# [PROBLEM REQUIREMENTS]
Please repeat, from the entries that follow, the lines from the one containing "Screen dimensions: 1200x833" through the one containing "Select the Donnerstag" exactly, adding nothing.

# [INPUT DATA]
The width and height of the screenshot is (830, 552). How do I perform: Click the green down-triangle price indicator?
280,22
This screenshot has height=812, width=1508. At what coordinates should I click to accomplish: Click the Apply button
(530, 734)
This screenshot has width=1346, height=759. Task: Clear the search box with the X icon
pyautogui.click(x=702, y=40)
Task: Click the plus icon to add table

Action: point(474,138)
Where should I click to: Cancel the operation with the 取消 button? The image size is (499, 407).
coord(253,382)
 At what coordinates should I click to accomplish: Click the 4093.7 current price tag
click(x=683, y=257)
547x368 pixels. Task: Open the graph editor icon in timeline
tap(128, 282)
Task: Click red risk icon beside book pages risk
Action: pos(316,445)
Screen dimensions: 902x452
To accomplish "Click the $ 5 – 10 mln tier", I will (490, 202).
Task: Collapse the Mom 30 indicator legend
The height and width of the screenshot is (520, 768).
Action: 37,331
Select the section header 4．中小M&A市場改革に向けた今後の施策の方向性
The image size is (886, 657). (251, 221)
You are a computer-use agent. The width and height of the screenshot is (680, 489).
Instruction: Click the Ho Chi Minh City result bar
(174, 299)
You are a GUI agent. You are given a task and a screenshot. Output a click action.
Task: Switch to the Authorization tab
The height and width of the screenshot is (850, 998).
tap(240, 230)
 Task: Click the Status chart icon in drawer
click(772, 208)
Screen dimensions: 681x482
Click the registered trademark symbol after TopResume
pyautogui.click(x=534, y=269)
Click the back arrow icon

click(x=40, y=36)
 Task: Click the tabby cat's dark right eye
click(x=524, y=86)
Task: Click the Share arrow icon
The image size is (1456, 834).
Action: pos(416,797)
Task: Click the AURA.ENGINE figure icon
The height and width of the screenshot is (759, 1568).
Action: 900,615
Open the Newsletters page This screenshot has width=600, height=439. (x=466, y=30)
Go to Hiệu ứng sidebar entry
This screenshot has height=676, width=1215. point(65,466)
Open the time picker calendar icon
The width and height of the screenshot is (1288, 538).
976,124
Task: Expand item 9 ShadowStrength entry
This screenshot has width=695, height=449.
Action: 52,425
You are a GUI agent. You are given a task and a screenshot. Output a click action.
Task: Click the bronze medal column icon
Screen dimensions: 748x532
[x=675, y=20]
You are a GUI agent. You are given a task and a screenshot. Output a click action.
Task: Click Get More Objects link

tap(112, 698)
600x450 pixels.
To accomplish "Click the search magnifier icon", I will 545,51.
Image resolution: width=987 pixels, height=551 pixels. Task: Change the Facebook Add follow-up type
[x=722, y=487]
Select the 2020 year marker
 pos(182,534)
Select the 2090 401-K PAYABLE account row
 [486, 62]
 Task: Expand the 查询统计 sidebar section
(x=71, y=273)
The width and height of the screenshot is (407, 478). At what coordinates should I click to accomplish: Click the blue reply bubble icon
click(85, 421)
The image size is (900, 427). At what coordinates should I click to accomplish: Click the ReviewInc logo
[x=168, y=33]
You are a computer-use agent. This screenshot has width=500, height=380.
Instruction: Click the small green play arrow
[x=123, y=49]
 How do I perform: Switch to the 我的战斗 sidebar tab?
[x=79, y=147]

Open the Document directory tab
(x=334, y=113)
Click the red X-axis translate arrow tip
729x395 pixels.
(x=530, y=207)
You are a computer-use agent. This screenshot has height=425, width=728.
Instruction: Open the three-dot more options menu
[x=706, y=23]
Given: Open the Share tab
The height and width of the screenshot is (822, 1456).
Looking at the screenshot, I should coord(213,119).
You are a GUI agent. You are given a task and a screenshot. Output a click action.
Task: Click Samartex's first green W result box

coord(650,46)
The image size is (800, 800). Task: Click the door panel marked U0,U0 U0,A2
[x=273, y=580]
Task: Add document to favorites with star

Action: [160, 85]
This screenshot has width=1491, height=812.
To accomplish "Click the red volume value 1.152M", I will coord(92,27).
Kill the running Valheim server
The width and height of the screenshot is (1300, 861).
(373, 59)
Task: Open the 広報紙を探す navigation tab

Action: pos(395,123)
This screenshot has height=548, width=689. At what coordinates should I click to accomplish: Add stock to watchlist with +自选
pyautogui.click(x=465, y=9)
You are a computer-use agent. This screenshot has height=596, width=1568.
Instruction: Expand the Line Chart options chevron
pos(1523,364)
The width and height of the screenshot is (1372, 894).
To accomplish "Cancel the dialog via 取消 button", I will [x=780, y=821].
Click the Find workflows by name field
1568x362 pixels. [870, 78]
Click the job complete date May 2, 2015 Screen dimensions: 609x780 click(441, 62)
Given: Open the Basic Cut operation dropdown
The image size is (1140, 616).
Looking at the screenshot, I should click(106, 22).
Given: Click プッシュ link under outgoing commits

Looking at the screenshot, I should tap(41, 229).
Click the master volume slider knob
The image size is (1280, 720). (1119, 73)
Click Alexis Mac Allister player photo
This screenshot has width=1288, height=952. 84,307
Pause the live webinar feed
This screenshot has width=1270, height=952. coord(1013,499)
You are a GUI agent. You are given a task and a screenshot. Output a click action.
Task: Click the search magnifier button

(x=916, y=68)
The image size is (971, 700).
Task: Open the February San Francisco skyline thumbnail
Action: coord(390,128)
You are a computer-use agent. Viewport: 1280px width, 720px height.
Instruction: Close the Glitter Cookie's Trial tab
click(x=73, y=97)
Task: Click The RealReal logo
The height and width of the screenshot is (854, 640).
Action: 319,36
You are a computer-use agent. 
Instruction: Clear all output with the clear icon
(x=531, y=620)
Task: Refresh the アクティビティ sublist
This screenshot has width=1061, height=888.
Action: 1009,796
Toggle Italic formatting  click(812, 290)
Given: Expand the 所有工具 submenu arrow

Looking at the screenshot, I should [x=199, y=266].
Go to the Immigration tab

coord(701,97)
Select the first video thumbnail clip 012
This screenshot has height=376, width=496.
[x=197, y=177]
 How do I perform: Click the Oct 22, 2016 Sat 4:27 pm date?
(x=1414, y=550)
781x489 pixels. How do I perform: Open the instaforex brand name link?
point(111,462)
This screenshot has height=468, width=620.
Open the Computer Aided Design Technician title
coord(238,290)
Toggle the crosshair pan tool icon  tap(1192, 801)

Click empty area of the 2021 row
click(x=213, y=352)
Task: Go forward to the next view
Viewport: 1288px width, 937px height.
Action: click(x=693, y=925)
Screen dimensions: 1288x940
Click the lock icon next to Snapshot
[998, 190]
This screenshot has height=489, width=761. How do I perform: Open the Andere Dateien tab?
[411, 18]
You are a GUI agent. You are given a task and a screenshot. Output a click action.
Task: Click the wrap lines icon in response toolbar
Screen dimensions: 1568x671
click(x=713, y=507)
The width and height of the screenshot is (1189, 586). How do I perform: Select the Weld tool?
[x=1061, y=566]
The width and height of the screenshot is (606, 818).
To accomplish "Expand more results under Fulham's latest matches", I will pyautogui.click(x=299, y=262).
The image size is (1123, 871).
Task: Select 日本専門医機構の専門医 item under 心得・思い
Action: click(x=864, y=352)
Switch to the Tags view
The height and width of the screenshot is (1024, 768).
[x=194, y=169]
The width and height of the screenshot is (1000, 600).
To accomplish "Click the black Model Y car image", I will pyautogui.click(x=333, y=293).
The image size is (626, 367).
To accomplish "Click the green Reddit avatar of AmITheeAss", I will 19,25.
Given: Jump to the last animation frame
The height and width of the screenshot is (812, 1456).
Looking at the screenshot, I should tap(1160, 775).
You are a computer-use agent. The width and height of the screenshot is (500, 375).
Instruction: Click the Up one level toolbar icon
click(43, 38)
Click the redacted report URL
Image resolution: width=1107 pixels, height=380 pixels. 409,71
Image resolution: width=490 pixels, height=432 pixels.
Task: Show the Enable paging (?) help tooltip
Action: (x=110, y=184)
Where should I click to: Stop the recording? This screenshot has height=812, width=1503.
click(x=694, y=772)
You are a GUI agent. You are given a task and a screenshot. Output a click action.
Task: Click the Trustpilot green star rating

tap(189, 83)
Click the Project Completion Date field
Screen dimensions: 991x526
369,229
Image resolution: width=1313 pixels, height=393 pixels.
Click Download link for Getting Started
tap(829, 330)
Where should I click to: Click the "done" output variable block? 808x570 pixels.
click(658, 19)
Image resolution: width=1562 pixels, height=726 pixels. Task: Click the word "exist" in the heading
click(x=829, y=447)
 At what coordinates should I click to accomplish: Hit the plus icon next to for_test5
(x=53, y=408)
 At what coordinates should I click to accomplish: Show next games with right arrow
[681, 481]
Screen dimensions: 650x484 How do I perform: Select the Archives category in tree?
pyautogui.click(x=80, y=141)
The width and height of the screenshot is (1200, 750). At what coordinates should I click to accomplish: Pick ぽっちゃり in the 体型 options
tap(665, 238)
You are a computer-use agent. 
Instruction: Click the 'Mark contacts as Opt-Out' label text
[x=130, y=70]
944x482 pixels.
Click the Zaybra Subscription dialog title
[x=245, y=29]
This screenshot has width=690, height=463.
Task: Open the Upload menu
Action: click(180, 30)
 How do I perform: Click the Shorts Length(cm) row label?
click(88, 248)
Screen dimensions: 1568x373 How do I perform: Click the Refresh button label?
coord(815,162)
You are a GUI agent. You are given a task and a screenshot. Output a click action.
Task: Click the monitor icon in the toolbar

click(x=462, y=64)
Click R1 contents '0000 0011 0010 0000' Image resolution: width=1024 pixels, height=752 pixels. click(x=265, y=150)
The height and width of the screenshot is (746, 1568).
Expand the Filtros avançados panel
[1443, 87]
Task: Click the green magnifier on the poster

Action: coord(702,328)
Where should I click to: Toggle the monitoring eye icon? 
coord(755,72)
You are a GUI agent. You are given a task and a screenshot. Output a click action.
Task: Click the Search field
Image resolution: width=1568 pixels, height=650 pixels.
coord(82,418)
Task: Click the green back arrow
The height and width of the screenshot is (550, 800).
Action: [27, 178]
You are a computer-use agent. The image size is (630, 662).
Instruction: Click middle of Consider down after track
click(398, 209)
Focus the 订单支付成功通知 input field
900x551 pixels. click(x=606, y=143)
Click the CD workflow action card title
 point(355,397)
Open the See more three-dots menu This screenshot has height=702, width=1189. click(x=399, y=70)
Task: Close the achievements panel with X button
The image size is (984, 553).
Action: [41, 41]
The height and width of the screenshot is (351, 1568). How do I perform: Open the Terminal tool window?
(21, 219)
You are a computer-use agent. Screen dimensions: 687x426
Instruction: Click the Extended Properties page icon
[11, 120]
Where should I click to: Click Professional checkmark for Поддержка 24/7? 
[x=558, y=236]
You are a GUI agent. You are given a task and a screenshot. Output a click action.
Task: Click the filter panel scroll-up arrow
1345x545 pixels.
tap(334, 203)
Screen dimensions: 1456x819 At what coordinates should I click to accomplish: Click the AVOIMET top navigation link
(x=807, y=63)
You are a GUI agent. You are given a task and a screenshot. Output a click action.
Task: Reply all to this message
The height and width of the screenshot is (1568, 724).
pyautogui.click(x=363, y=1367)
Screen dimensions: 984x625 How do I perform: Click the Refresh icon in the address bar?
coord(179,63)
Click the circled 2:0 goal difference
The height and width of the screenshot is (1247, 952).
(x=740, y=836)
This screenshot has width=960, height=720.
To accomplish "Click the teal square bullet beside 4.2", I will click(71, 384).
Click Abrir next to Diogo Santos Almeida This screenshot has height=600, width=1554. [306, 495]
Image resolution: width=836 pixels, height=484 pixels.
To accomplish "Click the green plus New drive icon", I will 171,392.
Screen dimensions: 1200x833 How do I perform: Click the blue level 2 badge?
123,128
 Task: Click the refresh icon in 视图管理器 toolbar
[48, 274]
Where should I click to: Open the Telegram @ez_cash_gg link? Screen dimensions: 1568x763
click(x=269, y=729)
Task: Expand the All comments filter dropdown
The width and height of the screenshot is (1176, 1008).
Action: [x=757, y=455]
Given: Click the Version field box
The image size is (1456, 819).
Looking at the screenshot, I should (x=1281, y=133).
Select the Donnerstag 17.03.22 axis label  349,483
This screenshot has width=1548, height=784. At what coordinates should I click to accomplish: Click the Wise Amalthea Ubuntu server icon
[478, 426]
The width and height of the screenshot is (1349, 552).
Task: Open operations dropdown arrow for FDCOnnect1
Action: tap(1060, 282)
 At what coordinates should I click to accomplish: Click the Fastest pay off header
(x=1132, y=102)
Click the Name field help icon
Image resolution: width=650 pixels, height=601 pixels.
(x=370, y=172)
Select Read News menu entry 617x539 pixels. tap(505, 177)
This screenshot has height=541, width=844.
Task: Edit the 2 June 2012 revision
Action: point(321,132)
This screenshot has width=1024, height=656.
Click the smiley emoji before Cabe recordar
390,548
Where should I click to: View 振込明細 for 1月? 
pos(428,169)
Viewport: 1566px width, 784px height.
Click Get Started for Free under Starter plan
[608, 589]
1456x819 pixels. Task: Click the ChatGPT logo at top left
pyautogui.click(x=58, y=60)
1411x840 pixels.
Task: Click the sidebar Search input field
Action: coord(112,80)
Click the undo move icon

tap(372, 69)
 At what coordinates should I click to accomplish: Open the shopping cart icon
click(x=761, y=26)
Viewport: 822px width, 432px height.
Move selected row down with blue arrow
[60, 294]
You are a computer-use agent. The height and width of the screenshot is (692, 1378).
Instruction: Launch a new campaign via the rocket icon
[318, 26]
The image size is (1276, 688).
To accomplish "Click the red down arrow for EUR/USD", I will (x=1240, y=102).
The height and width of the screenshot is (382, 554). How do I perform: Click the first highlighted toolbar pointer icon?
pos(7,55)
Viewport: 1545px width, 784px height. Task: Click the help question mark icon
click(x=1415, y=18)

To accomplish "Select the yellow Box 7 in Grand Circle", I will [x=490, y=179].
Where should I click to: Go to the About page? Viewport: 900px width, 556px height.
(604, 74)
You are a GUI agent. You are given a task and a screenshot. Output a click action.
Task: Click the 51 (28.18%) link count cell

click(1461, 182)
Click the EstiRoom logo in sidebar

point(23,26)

# [SOLUTION TO THIS PROBLEM]
Screen dimensions: 1200x833 How do I perform: Click the blue level 2 badge?
123,128
 Task: Click the refresh icon in 视图管理器 toolbar
[48, 274]
Where should I click to: Open the Telegram @ez_cash_gg link? Screen dimensions: 1568x763
click(x=269, y=729)
Task: Expand the All comments filter dropdown
The width and height of the screenshot is (1176, 1008).
Action: [x=757, y=455]
Given: Click the Version field box
The image size is (1456, 819).
Looking at the screenshot, I should (x=1281, y=133).
Select the Donnerstag 17.03.22 axis label  349,483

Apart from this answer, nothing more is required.